A federal judge ruled today that Colorado's 2006 voter-approved ban on same-sex marriage violates the Equal Protection and Due Process clauses of the U.S. Constitution. The decision was accompanied by a temporary stay until August 25, meaning same-sex couples in Colorado cannot marry until that time. The ruling did not address the continued issuance of marriage licenses to same-sex couples by a Boulder County clerk.
U.S. District Judge Raymond P. Moore, an appointee of President Obama, granted the plaintiffs in Burns v. Hickenlooper — six same-sex couples either denied marriage licenses in Colorado or denied recognition of their out-of-state marriages — a preliminary injunction that essentially stops the state from enforcing its current marriage laws.
"The Court agrees with the analysis in [Utah's] Kitchen and [Oklahoma's] Bishop that marriage is a fundamental right and that the Challenged Laws impermissibly infringe upon that right," writes Moore.
The judge declined to grant the state's request to stay his decision until the U.S. Supreme Court potentially decides Kitchen v. Herbert, a similar case seeking marriage equality in Utah, which is encompassed in the same federal appeals district as Colorado.
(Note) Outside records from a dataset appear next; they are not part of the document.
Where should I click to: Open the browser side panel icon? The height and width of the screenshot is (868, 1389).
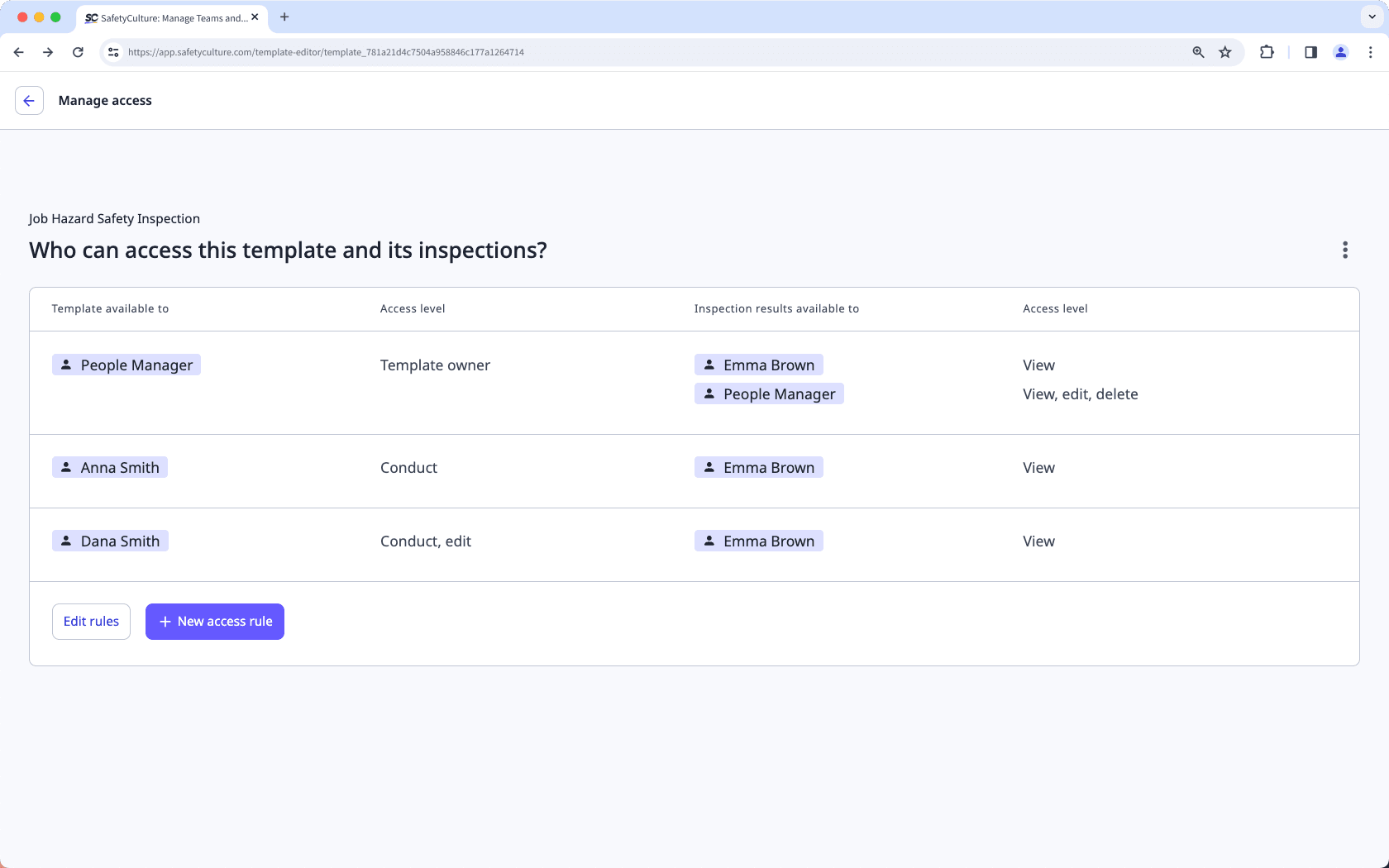(x=1310, y=52)
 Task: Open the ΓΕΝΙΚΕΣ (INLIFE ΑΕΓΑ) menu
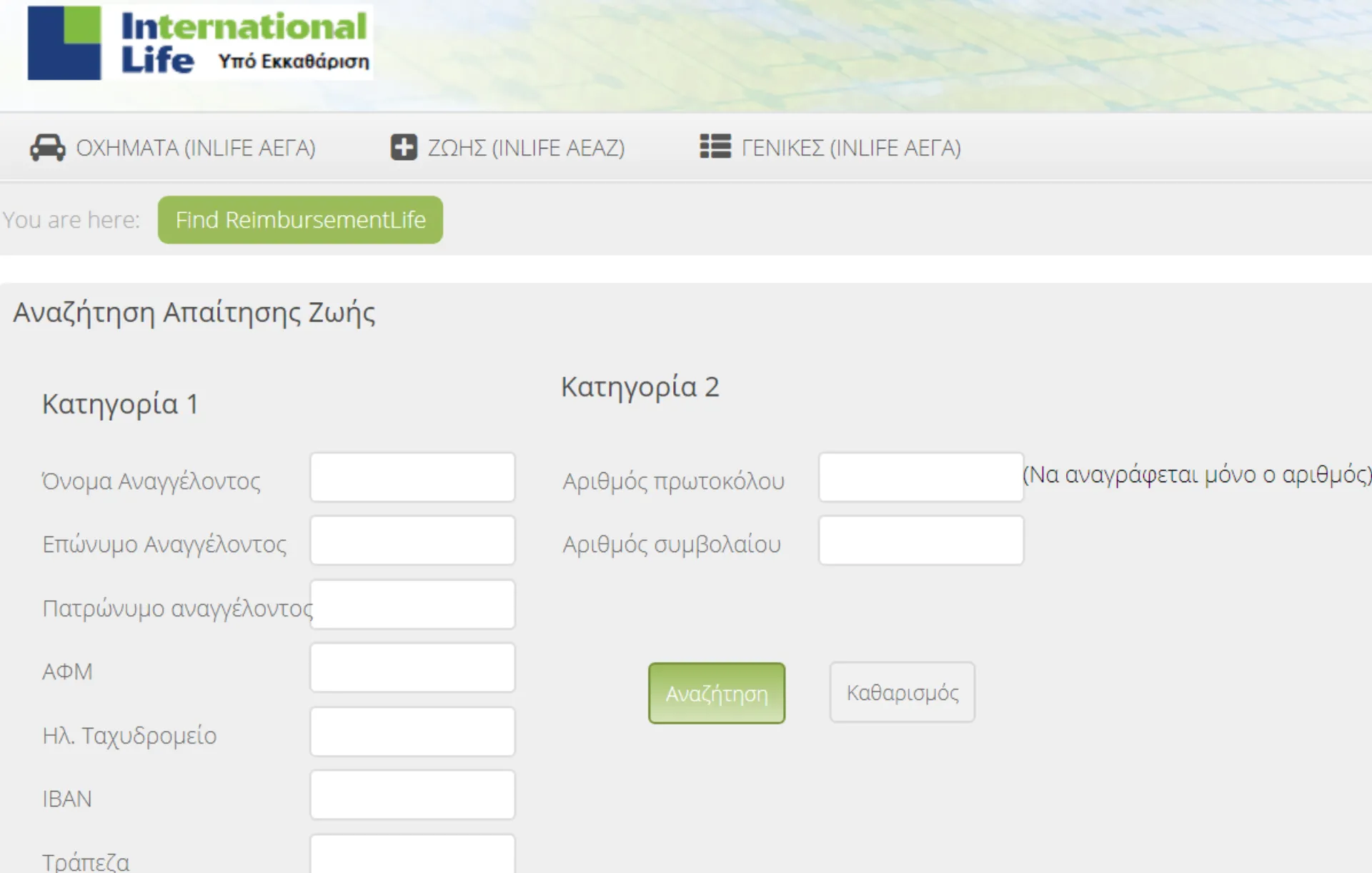click(850, 148)
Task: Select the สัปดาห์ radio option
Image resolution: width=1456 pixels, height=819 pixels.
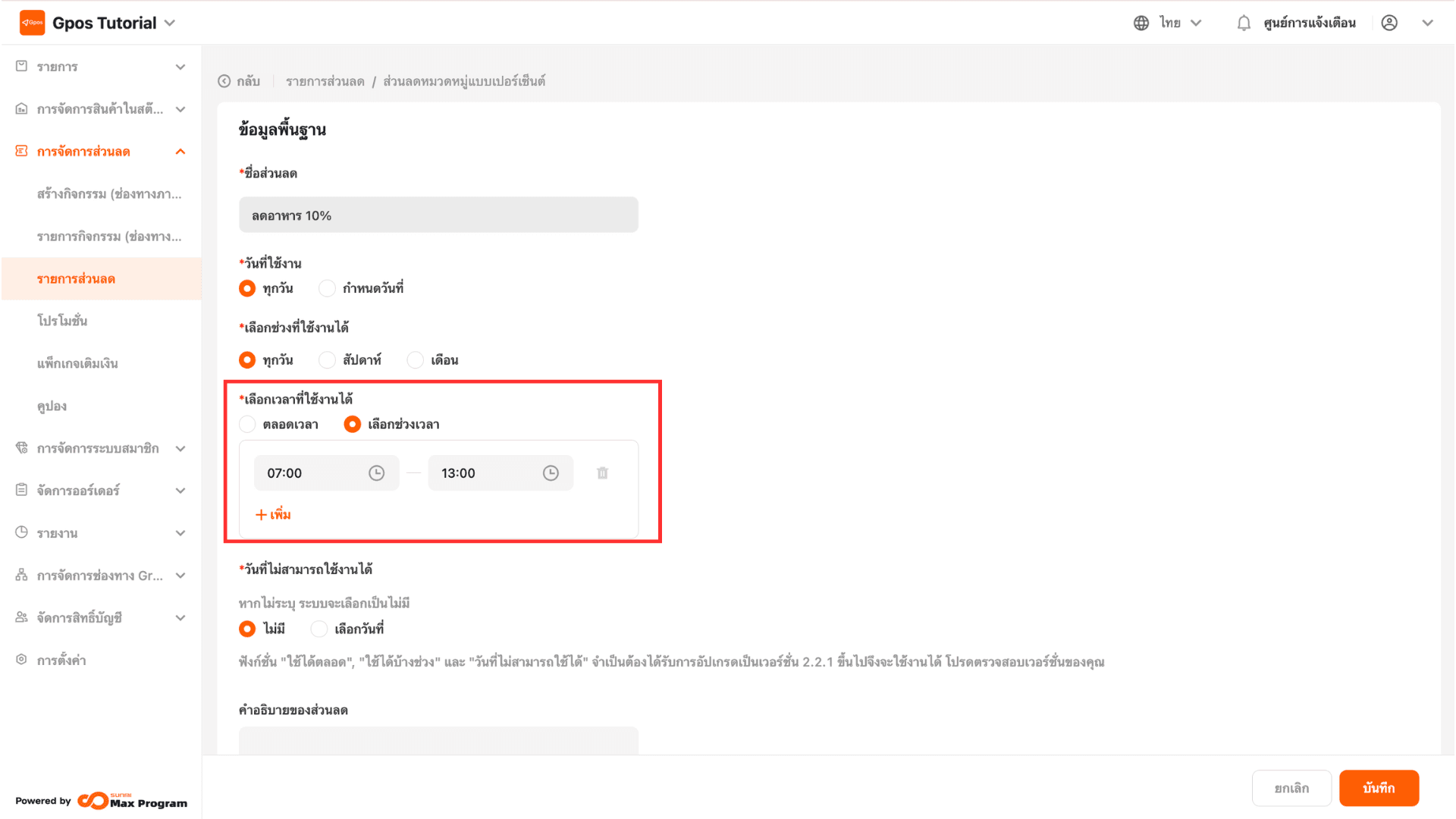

However, Judge Moore did grant a temporary stay of his order, giving the state of Colorado until 8 a.m. August 25 to petition the 10th Circuit Court of Appeals for a broader stay pending appeal. In his 12-page decision, Moore notes that the named defendants — Republican attorney general John Suthers and Democratic governor John Hickenlooper — have taken a "non-opposition" approach, with the attorney general "orally [conceding] at the July 22, 2014 hearing that if the Kitchen decision is upheld or becomes final, the Challenged Laws are unconstitutional."
Moore's ruling is notably critical of the mixed messages from various courts regarding whether or not stays are to be issued in cases seeking marriage equality, when a judge has found in favor of the same-sex couples filing suit but expects state officials to appeal that decision. The ruling details recent stays granted in the Kitchen case as well as another federal case stemming from that litigation in Utah, plus rulings in Idaho and Oklahoma, where stays have been granted intermittently by district courts, appeals courts, or the U.S. Supreme Court.
"Based on the most recent stay, it appears to the Court that it may well be that a message is being sent by the Supreme Court," writes Moore. "But this Court is not some modern day haruspex skilled in the art of divination. This Court cannot — and, more importantly, it will not — tell the people of Colorado that the access to this or any other fundamental right will be delayed because it 'thinks' or 'perceives' the subtle — or not so subtle —content of a message not directed to this case. The rule of law demands more."
Interestingly, Judge Moore's ruling cites the recent Supreme Court decision in Hobby Lobby, specifically as it pertains to the "immediate, irreparable" harm that can be done by a court not issuing an injunction when constitutional rights are at risk.
Moore's decision also makes clear that he believes the plaintiffs will ultimately be successful in striking down the state's discriminatory marriage policies, since "it is Plaintiffs who have shown a likelihood of success on the merits; it is Plaintiffs who suffer irreparable harm if Colorado’s unconstitutional same-sex marriage ban is not enjoined; and it is Plaintiffs to whom the balance of harm and the public interest favor."
Today's ruling marks the 27th consecutive pro-equality ruling from a federal or state court since the U.S. Supreme Court struck down the federal Defense of Marriage Act in its landmark ruling in U.S. v. Windsor last summer. Earlier this month, a state judge issued a similar ruling finding Colorado's ban on same-sex marriage unconstitutional.
LGBT groups applauded today's decision as a sign of the unstoppable momentum of nationwide marriage equality.
"Today, Judge Moore affirmed what Adams County District Court Judge C. Scott Crabtree, the justices of the 10th Circuit Court, and dozens of other judges nationwide have decided: marriage bans are unconstitutional," said Wendy Howell, state director of Why Marriage Matters Colorado, a broad coalition working to secure equal marriage rights for all committed Colorado couples. "We applaud his ruling as another step forward for equality, and we continue to call upon Attorney General John Suthers to drop his wasteful defense of Colorado’s unconstitutional ban. Republican governors in New Jersey, Pennsylvania, and Nevada have all decided to stop wasting taxpayer dollars continuing to defend indefensible bans in their states. Here in Colorado, real couples are hurt every day that they are denied the ability to marry, and there is no justifiable reason to prolong that pain. Therefore, we again call upon Suthers to drop his appeals and let the rulings stand."
"Today’s ruling from Judge Moore provides even further confirmation that Colorado’s ban on marriage equality is unconstitutional,” said Human Rights Campaign legal director Sarah Warbelow in a statement. "Through civil unions, Colorado has already recognized the need for same-sex couples to have equal access to the benefits and obligations of marriage. Now it's time for the state to stop its appeal and allow these families the dignity that comes with full marriage equality."